I *have* been working on the drawing (partly because, unlike writing, I can shift brain hemispheres while drawing and stop *thinking* and thus forget about my stupid back for a while - not too long, though, or I end up stuck in the chair if I don't remember to move every half-hour or so!) and I'm posting here because I said I would, but I know these are FAILS and not likenesses.
They are *supposed* to be Jeremy Renner and Robert Downey Junior.
I've spent a lot of time these past few days sourcing images for drawing purposes.

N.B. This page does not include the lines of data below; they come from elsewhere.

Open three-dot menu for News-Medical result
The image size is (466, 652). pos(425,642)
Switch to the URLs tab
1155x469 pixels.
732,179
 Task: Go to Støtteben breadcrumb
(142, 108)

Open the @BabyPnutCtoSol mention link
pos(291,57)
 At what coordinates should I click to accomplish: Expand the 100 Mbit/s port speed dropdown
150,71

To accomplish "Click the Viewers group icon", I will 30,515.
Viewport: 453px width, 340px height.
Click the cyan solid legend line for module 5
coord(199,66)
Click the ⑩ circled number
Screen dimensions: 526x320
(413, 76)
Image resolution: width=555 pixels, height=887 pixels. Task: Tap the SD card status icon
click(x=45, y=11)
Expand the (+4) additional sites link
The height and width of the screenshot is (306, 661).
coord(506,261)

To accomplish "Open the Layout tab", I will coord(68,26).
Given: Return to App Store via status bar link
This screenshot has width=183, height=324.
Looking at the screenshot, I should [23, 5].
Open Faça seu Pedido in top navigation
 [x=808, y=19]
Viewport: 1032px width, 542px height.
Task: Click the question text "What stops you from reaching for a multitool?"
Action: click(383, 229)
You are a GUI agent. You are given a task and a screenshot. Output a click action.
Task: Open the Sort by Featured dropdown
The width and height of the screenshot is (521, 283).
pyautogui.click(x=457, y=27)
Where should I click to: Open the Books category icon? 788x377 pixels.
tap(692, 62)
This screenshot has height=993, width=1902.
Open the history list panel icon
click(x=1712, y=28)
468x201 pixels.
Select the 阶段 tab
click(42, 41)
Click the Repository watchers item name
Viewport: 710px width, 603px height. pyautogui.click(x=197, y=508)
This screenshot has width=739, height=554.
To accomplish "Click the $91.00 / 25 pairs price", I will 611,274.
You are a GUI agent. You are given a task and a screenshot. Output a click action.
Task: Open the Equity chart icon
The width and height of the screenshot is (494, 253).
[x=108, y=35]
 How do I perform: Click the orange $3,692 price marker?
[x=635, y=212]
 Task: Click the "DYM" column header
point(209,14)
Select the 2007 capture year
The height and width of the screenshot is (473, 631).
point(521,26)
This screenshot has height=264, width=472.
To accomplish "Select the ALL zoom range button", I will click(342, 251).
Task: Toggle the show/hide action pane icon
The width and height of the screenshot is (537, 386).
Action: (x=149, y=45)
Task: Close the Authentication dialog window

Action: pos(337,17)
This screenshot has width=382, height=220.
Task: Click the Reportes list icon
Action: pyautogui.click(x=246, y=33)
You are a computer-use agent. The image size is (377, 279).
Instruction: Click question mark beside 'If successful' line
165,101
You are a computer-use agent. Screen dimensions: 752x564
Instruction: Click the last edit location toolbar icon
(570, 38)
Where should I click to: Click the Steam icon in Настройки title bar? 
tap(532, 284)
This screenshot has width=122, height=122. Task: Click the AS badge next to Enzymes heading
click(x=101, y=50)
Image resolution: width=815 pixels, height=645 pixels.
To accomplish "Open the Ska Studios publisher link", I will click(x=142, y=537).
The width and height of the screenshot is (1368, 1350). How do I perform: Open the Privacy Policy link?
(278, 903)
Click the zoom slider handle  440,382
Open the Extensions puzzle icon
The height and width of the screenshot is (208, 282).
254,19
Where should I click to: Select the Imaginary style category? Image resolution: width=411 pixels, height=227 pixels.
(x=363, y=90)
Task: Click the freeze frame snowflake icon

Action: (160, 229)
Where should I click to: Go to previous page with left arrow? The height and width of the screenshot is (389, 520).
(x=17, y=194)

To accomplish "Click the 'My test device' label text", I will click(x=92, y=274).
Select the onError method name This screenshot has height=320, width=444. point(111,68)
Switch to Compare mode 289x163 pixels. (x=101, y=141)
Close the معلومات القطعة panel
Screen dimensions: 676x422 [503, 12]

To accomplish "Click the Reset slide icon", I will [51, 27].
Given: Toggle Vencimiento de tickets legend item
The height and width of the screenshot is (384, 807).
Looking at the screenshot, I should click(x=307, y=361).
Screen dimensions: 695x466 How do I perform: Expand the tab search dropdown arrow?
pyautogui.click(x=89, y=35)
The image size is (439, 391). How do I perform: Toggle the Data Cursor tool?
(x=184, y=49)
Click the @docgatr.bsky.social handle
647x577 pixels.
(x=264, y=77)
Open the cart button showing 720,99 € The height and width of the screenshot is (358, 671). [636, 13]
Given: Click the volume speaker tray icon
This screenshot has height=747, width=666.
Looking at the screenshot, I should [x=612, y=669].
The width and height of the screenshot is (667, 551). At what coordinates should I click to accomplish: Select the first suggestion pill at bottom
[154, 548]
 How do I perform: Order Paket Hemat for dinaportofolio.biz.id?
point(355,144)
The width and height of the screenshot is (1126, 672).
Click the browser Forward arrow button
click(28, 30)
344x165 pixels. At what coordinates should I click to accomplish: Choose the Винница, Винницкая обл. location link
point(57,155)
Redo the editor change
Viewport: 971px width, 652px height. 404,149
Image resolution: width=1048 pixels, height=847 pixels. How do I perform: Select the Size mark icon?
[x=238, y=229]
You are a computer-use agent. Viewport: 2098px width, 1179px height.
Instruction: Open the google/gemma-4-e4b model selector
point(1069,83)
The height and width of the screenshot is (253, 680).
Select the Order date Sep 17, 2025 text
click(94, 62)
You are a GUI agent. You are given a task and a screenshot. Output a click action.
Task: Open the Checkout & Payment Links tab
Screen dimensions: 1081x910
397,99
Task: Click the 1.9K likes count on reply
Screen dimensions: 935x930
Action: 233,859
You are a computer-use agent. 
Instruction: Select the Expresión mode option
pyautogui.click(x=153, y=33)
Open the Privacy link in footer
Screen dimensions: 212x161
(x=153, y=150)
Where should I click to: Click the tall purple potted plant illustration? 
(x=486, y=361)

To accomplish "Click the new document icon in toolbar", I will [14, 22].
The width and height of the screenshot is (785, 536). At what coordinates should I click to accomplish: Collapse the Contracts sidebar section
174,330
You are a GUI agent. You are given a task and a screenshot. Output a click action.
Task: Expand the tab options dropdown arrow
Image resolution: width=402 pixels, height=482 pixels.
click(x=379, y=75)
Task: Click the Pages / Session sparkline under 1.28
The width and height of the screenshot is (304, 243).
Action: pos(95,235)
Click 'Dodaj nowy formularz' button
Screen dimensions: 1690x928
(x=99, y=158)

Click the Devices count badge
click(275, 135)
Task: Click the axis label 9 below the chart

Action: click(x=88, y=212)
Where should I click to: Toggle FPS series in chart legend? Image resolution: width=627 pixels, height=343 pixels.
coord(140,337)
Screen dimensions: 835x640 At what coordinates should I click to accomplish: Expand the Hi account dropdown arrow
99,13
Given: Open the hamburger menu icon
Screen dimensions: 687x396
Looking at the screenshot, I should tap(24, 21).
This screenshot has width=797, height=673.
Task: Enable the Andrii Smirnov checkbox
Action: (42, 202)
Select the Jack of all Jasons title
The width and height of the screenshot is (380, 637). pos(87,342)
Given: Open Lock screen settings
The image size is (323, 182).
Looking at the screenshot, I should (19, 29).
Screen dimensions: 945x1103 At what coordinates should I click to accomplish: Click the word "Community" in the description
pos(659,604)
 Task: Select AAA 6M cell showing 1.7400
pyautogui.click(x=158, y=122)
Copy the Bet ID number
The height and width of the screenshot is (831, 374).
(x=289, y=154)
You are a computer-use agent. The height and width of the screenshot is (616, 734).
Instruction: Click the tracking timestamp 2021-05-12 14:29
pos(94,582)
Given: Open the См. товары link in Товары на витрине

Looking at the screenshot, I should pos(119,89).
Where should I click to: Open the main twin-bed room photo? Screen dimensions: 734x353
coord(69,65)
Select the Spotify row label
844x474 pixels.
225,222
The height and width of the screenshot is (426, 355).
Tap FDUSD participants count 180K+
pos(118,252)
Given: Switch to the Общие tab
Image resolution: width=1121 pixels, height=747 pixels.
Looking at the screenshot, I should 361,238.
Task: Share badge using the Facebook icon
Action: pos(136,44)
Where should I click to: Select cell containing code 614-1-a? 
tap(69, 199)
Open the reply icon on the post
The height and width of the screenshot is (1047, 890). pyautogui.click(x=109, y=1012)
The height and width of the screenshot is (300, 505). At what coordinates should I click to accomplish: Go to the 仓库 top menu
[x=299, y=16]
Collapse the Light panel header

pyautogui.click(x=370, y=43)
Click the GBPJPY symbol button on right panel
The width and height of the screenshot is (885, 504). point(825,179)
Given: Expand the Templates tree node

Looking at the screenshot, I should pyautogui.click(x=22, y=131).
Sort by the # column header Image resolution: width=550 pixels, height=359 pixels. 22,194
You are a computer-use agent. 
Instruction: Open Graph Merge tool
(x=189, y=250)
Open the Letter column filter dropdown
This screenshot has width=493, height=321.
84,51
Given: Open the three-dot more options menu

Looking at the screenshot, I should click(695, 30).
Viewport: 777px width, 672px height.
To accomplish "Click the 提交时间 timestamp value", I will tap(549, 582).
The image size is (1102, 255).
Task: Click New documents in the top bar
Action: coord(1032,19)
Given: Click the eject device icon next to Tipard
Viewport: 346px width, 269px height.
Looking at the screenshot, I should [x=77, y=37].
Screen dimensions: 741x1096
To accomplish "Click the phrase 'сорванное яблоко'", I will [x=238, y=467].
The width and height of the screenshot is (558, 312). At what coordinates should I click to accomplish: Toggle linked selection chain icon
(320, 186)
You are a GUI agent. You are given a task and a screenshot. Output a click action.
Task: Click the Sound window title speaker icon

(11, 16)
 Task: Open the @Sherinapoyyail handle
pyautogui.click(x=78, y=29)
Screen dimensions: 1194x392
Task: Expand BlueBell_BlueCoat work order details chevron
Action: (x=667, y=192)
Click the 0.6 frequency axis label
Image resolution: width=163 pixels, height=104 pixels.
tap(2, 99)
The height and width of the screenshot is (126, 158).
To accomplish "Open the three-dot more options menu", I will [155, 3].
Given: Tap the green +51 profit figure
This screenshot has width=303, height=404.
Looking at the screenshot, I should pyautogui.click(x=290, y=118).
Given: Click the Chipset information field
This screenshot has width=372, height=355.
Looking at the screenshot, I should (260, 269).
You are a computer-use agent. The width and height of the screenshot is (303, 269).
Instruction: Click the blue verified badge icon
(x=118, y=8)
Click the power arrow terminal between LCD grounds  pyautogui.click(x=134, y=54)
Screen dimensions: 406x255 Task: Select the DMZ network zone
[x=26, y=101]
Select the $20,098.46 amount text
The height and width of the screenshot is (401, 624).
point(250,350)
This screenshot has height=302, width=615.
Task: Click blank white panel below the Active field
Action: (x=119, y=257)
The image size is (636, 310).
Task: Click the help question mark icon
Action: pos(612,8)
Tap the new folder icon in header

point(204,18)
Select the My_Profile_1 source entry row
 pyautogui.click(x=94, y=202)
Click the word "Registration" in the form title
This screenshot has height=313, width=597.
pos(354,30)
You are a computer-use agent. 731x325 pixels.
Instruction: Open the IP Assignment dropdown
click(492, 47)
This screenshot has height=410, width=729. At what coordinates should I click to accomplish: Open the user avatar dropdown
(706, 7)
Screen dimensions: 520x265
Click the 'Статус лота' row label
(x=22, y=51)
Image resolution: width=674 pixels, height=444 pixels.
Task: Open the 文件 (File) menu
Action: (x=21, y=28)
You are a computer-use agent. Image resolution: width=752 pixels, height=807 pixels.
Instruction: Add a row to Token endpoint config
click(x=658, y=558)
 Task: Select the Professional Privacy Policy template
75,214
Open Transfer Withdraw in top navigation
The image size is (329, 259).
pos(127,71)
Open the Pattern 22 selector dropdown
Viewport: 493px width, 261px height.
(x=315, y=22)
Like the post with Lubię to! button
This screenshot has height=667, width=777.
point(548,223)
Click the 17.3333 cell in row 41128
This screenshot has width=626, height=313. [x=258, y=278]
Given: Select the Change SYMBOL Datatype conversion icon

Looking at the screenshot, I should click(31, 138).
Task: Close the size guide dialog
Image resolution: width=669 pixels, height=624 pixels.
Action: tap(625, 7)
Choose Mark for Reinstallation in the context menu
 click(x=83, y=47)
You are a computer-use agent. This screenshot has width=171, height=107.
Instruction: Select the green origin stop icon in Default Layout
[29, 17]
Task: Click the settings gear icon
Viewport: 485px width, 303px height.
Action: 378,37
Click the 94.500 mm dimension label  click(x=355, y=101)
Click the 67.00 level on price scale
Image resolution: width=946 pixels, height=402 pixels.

Specifically, images of Jeremy Renner, RDJ and Mark Ruffalo. (Oh, the things I put myself through!)
And I'm wondering: Do ALL men get better looking as they get older (cf Martin Shaw, Tony Head, Nigel Havers etc as well as those above), or only men I found attractive *anyway* (cf Martin Shaw, Tony Head, Nigel Havers etc)?
As I've said before, I find Chris Evans (the actor, not the DJ/Presenter/Producer) *so* bland and inoffensive looking, I don't actually find him attractive. (I honestly prefer the looks of the British Chris Evans - but then again I've always, but always had a THING for red hair.) BUT, when he's 45 or 50, will I suddenly change my mind?
Is it just because (plastic surgery and botox excepted) as we get older the more of our character is written on our faces, in the lines etc?